Listen: Chemtrails Over the Country Club by Lana Del Rey
During the release day of Lana Del Rey’s previous album Norman Fucking Rockwell back in 2019, the artist announced the follow-up White Hot Forever, slated for a 2020 release. It got pushed back like many other releases, and plenty has unfolded in that extra pocket of time: the album got renamed Chemtrails Over the Country Club; Del Rey complained that she was being singled out for “glamorizing abuse” while other female artists sing “songs about being sexy, wearing no clothes, fucking, cheating,” namedropping mostly women of color; and just this January she insisted that Trump didn’t mean to incite the Capitol riots.
It seemed Del Rey just kept making things worse the more she tried to defend herself, and anyone could see how this much bad press could potentially overshadow an album release. She released Chemtrails anyway, and to much critical acclaim—the record is currently enjoying an amicable 7.5 from Pitchfork and “universal acclaim” from Metacritic, with Del Rey being dubbed “one of the finest songwriters of her generation.” And it’s true! All feminism left my body once I heard the five-minute raspy, atmospheric opening track “White Dress” about Del Rey being “a waitress working the night shift” (the music video is, of course, of her roller skating).
Chemtrails is produced by resident pop girl manufacturer Jack Antonoff, though Del Rey has shaved off all pop tendencies from this record. Additional production was provided by Rick Nowels, who is also behind “Summertime Sadness,” “High by the Beach,” and other quintessential Lana tracks. You can always count on Del Rey to bank on nostalgia—inasmuch as white Americana is something to be nostalgic for—and perhaps this is what makes Chemtrails such a worthwhile listen. She can crystallize this feeling like no other, and her refusal to reinvent her persona, unlike her fellow 2014 Tumblr muse MARINA, drives that point even further. You know this is still Born to Die Lana, “Brooklyn Baby” Lana, but more "emotionally innocent"—especially since she continues to feign said innocence in her public image.
Stream Chemtrails Over the Country Club by Lana Del Rey on Spotify here.
Watch: Shangri-La (dir. Isabel Sandoval)
Auteur Isabel Sandoval is horny as fuck. The chaos of her Twitter account is made even better by her regular declarations that she is the "QUEEN OF SENSUAL CINEMA" (which she is), and to commemorate the release of her short film Shangri-La, she asked her followers who the horniest director is "besides me."
If she’s horny on main, she’s even hornier at work—Lingua Franca, her latest feature released last year, thoughtfully depicted longing, touch starvation, and sex fantasies in a way that effortlessly emanates from your screen. Her newest, the ten-minute Shangri-La, contains the same sentiments multiplied by a hundred. Its meek visuals—mostly of Sandoval herself, speaking to a lover off-camera—cast the viewer’s attention to the dialogue, narration, editing, and camerawork, which Sandoval all drives together toward the singular mission of creating sensuality so palpable you can cut it with a knife. When she whispers, “Your body makes my lips want to be the Earth so that they can kiss you everytime you touch me,“ I think I died and high-fived God. This film was made in partnership with Miu Miu, and perhaps it’s just one long ad for the fashion label, but at this point I would watch anything Sandoval puts her hands on.

- DATASET EXCERPT:
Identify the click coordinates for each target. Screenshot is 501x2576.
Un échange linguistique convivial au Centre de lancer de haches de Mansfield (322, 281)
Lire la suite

- WHAT YOU WILL DO:
(a) Answer from the review:
(i) Under what title was Lana Del Rey's follow-up album first announced?
(ii) Who provided additional production on Chemtrails Over the Country Club?
(iii) How long is Isabel Sandoval's film Shangri-La?
(b) Retype the review, starting with "Chemtrails is produced" and going on through "her public image.".
(c) Does each statement agree with the review? Answer yes or no and quote the words that decide it.
(i) Chemtrails Over the Country Club came out in 2020 as first planned.
(ii) Pitchfork gave the album a 7.5.
(iii) Isabel Sandoval made Shangri-La in partnership with Miu Miu.
The listing plays no part in this work.

- SOLUTIONS TO THE PROBLEMS:
(a)
(i) White Hot Forever
(ii) Rick Nowels
(iii) Ten minutes

(b)
Chemtrails is produced by resident pop girl manufacturer Jack Antonoff, though Del Rey has shaved off all pop tendencies from this record. Additional production was provided by Rick Nowels, who is also behind “Summertime Sadness,” “High by the Beach,” and other quintessential Lana tracks. You can always count on Del Rey to bank on nostalgia—inasmuch as white Americana is something to be nostalgic for—and perhaps this is what makes Chemtrails such a worthwhile listen. She can crystallize this feeling like no other, and her refusal to reinvent her persona, unlike her fellow 2014 Tumblr muse MARINA, drives that point even further. You know this is still Born to Die Lana, “Brooklyn Baby” Lana, but more "emotionally innocent"—especially since she continues to feign said innocence in her public image.

(c)
(i) No: "It got pushed back like many other releases"
(ii) Yes: "the record is currently enjoying an amicable 7.5 from Pitchfork"
(iii) Yes: "This film was made in partnership with Miu Miu"